■ Task goal ■
Repeat the lines below exactly as written, please, from the line with "Instruction: Click the administrator" to the line with "Task: Open the VisualCron", both lines included, and no others.

■ Records provided ■
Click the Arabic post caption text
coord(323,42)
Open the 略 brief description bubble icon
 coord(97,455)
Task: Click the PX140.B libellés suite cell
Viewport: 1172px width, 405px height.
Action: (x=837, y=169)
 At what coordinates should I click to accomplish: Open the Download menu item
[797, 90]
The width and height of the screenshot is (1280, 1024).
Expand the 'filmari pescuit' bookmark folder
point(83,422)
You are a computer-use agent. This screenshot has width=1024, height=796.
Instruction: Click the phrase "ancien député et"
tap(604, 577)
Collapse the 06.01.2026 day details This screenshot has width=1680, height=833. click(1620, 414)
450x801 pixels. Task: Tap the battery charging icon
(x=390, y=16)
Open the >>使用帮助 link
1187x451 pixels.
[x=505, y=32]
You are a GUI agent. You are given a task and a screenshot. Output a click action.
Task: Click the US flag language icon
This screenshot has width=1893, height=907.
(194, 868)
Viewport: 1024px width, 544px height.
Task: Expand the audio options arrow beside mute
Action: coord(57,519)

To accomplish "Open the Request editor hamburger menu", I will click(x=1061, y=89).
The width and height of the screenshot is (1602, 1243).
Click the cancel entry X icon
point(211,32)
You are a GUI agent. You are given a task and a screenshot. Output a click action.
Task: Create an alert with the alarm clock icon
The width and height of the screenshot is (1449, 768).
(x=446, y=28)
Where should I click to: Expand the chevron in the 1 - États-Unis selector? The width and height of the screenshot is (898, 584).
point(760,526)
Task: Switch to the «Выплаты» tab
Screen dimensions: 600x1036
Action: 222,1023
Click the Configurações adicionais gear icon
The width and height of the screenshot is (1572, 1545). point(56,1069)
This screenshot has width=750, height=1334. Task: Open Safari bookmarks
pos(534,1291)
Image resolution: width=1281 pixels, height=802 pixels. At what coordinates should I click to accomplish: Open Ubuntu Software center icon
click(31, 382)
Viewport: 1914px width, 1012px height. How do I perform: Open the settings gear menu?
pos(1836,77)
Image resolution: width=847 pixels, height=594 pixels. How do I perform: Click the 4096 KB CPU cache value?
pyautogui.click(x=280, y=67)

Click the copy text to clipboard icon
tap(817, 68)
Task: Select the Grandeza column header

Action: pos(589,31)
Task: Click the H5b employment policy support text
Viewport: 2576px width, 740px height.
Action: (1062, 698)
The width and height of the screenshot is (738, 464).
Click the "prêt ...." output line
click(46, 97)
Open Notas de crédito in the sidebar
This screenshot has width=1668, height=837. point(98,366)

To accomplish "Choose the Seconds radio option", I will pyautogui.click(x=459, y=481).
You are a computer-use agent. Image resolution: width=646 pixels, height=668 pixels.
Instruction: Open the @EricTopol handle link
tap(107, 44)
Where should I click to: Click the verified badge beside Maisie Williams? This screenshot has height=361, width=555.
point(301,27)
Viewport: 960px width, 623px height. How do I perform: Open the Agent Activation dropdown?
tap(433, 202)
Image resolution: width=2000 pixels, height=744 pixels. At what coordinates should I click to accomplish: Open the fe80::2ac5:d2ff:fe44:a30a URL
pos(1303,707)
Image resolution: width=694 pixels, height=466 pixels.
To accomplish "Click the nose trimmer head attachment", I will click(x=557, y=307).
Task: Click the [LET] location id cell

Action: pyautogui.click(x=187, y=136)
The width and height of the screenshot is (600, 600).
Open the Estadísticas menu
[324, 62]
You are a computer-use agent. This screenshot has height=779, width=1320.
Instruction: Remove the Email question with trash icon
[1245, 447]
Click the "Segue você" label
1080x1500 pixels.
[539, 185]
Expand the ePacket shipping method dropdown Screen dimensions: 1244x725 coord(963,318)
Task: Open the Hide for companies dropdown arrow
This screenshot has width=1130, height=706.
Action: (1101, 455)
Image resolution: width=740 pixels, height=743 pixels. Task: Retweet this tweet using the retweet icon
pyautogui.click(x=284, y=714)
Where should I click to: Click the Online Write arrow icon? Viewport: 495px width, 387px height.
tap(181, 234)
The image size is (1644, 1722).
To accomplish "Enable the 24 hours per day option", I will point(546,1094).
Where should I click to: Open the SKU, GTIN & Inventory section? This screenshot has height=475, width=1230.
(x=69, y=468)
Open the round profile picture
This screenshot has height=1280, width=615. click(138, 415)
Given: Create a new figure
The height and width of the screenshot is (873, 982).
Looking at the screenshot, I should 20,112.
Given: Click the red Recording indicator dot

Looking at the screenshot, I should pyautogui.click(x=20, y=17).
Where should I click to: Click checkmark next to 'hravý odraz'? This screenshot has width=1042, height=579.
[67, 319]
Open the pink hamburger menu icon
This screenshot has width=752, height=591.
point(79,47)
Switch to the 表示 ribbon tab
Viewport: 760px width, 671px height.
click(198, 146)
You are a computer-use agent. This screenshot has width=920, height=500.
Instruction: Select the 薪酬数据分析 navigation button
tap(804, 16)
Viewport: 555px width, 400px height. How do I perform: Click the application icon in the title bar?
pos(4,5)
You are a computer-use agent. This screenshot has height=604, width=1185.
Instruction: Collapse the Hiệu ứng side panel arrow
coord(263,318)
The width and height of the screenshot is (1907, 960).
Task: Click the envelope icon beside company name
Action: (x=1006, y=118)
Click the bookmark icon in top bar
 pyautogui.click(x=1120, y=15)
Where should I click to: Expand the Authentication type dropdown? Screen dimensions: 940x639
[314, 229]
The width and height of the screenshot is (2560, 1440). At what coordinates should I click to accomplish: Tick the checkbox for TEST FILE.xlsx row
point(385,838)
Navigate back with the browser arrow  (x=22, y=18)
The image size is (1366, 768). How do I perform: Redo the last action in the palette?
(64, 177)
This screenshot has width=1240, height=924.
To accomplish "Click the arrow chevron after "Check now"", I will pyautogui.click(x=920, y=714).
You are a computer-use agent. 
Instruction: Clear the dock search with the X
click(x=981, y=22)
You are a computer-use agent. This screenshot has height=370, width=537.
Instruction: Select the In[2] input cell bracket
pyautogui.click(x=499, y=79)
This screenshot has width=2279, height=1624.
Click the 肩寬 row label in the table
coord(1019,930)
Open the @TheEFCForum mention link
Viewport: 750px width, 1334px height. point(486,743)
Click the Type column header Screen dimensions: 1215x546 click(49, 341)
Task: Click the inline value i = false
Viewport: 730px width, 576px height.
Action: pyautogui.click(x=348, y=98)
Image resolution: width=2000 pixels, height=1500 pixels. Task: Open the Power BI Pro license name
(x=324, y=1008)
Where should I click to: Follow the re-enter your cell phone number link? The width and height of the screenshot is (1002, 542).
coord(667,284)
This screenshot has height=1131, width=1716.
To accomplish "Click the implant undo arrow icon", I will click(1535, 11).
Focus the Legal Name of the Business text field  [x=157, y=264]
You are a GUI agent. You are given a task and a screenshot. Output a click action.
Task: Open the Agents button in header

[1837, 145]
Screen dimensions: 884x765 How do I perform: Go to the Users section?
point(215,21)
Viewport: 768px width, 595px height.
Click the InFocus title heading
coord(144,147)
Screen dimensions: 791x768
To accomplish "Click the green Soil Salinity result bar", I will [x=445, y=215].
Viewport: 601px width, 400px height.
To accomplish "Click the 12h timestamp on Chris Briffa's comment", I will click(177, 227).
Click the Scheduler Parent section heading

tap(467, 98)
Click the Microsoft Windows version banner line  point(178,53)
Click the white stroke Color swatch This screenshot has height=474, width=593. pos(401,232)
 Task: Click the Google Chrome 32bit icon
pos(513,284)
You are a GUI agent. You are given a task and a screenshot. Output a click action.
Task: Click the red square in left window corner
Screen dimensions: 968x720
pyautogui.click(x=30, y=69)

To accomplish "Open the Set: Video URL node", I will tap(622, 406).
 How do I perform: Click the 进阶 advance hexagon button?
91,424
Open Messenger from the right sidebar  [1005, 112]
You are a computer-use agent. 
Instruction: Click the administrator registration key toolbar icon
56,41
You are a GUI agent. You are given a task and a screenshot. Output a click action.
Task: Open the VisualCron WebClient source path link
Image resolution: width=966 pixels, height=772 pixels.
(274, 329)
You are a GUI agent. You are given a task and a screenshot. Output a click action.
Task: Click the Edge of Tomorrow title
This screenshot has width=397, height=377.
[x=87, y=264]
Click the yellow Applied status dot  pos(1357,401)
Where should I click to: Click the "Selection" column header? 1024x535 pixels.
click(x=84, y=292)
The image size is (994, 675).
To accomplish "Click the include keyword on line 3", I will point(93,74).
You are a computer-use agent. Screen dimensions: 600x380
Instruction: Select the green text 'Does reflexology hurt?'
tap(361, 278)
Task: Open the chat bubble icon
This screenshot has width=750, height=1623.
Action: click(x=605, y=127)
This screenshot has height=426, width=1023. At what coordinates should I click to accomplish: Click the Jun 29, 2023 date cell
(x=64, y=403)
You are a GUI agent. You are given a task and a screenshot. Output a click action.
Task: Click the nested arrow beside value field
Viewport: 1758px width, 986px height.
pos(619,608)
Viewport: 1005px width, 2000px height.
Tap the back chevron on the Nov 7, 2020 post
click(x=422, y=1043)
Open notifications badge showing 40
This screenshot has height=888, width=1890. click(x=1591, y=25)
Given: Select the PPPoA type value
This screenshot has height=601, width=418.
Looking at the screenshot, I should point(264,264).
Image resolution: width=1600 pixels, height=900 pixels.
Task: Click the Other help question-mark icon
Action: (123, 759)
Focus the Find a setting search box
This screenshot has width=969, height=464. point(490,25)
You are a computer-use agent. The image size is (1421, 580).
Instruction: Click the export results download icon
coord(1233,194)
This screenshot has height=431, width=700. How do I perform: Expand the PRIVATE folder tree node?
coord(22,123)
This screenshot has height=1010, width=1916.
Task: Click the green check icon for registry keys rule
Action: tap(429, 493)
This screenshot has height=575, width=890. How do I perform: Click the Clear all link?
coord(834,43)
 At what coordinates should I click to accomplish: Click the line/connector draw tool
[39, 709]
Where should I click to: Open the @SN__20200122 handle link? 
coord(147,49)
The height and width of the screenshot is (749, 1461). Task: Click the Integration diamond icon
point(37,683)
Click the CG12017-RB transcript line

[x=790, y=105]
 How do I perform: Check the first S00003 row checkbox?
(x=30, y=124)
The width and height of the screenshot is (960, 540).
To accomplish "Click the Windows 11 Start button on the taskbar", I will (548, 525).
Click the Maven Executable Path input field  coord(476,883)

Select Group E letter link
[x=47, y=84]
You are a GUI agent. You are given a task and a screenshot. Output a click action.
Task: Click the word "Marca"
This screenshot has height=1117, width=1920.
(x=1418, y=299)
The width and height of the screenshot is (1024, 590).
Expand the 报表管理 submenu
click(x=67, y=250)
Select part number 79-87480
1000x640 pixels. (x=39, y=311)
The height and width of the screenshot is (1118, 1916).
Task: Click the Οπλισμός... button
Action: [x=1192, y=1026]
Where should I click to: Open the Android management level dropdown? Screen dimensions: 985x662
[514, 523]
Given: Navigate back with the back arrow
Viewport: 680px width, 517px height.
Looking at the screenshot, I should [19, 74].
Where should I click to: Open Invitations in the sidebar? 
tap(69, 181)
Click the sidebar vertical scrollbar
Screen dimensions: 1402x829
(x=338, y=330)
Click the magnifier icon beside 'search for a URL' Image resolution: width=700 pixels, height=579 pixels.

■ Response ■
Instruction: Click the administrator registration key toolbar icon
56,41
You are a GUI agent. You are given a task and a screenshot. Output a click action.
Task: Open the VisualCron WebClient source path link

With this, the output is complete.